(Den Haag 1845 - 1914 Scheveningen)
Bernardus Johannes Blommers werd geboren in Den Haag op 30 januari 1845 en werd opgeleid als lithograaf in de steendrukkerij van zijn vader. Van 1863 tot 1868 volgde Blommers lessen aan de Academie van Beeldende Kunsten in Den Haag en ging in de leer bij Christoffel Bisschop (1828-1904), die zich had gespecialiseerd in het schilderen van genrestukken met Hindelooper interieurs. Na zijn academietijd ontmoette hij de Scheveningse Anna van der Toorn, die model stond voor enkele schilderijen. In 1869 portretteerde hij haar in Jonge Scheveningse en twee jaar later trouwden ze. Na het huwelijk verhuisde het echtpaar naar een hofje in de Jacob Catsstraat in Den Haag, waar Blommers een atelier aan huis had. In het atelier had de kunstenaar een Schevenings interieur ingericht, waar halverwege de jaren 1870 werken met als onderwerp moeder en kind ontstonden. Een van de mooiste schilderijen met dit onderwerp is Waar zijn de duifjes? uit 1875, dat positief werd ontvangen. Het tintelde van leven, het was onpretentieus en poëtisch, ongedwongen en bevallig. De uitdrukking dat Blommers’ werk ’tintelde van leven’ kwam vanaf 1875 vaker voor in de kunstkritieken en deze ‘levensechtheid’ was dan ook een belangrijk element in zijn schilderijen.
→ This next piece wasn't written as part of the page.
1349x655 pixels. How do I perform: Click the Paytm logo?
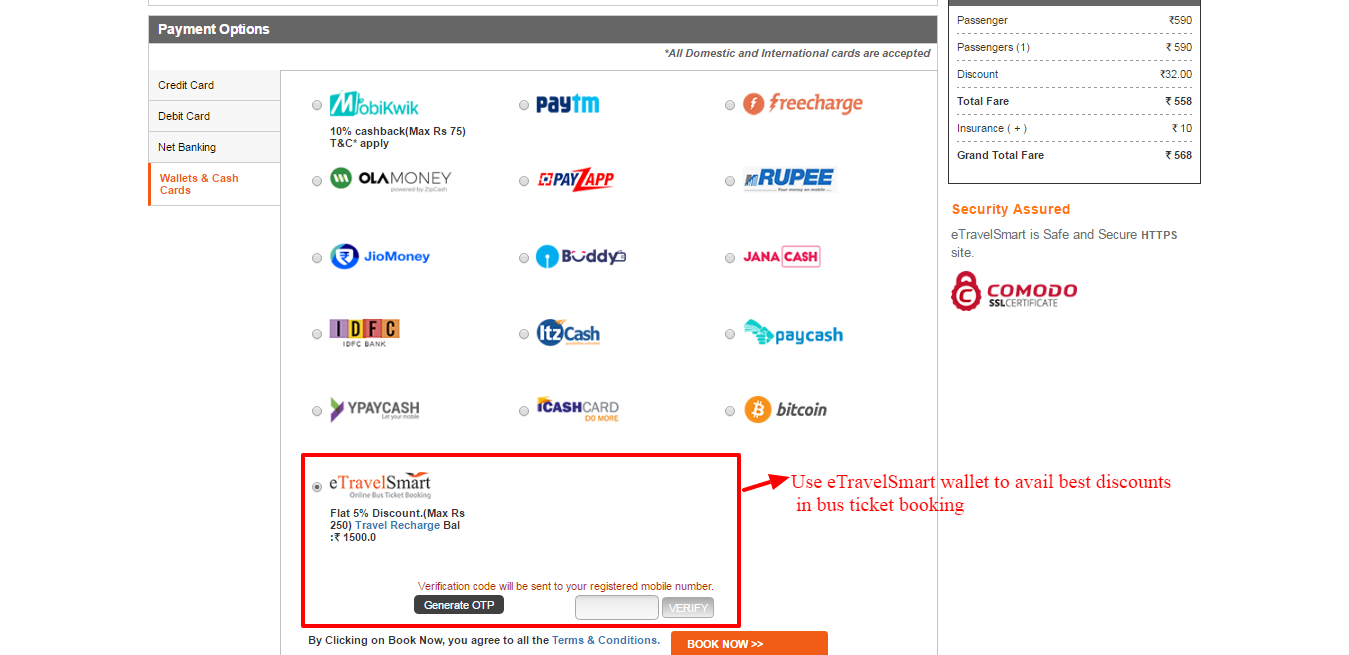pos(567,105)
Zijn grootste artistieke succes beleefde Blommers tussen 1875 en 1890. Hij schilderde toen veel strandtaferelen, waaronder vissersvrouwen die de vis sorteren. Ook werd hij door de zeeschilder H.W. Mesdag (1831-1915) gevraagd een bijdrage te leveren aan het Panorama Mesdag. In deze periode was Blommers ook betrokken bij de oprichting van de Hollandsche Teekenmaatschappij. Eerder was hij bestuurslid van de Haagse kunstenaarsvereniging Pulchri Studio.
Hij bewoonde sinds 1881 een villa aan de Van Stolkweg vlakbij Scheveningen, maar doordat het vissersdorp Scheveningen, dat hij zo graag schilderde, veranderde in een mondaine badplaats vertrok hij omstreeks 1899 richting Katwijk. Omdat het Blommers er beviel, liet hij een tweede huis bouwen.
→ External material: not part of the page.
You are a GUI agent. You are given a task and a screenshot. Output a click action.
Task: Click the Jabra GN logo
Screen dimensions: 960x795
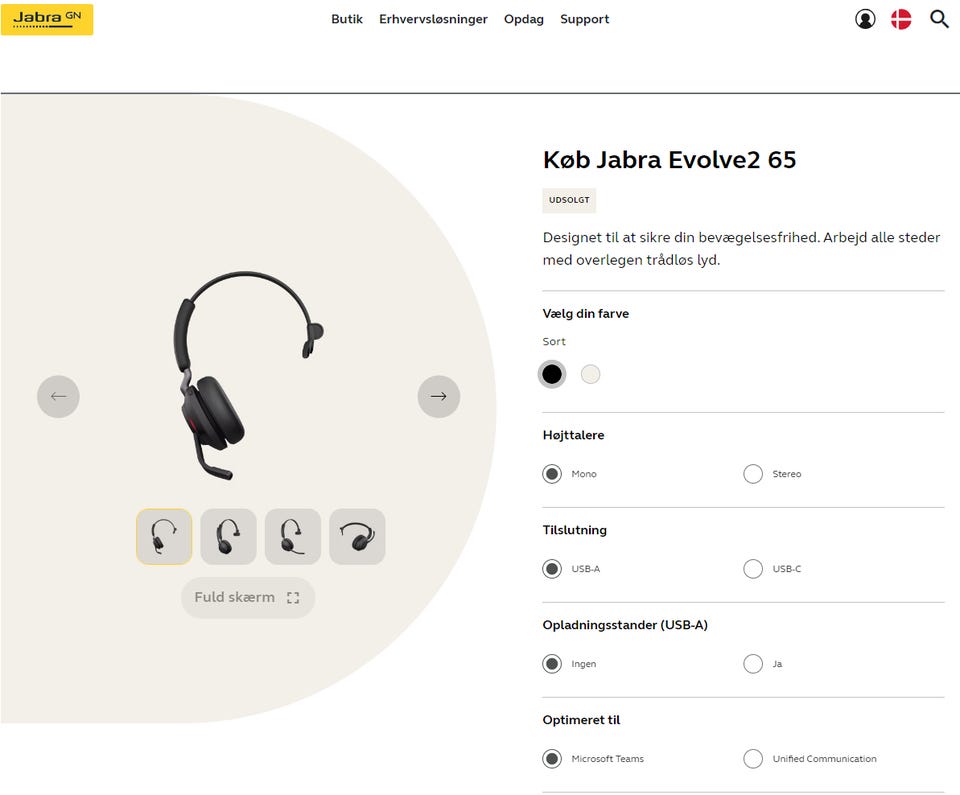pyautogui.click(x=47, y=19)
Door Blommers’ succes groeide de belangstelling uit het buitenland, waardoor veel schilderijen naar de Verenigde Staten en Groot-Brittannië verdwenen. Maar met deze belangstelling groeide ook de kritiek. Zo schreef Albert Plasschaert:”Ik vrees inderdaad dat deze [kunstwerken] zijn made for America.” Samen met zijn vrouw reisde Blommers twee keer naar de Verenigde Staten, in 1904 en 1912. In 1912 bezocht het echtpaar New York, waar hun zoons woonden. Ongeveer twee jaar later overleed Blommers, een maand voor zijn zeventigste verjaardag, op 15 december 1914 in Scheveningen.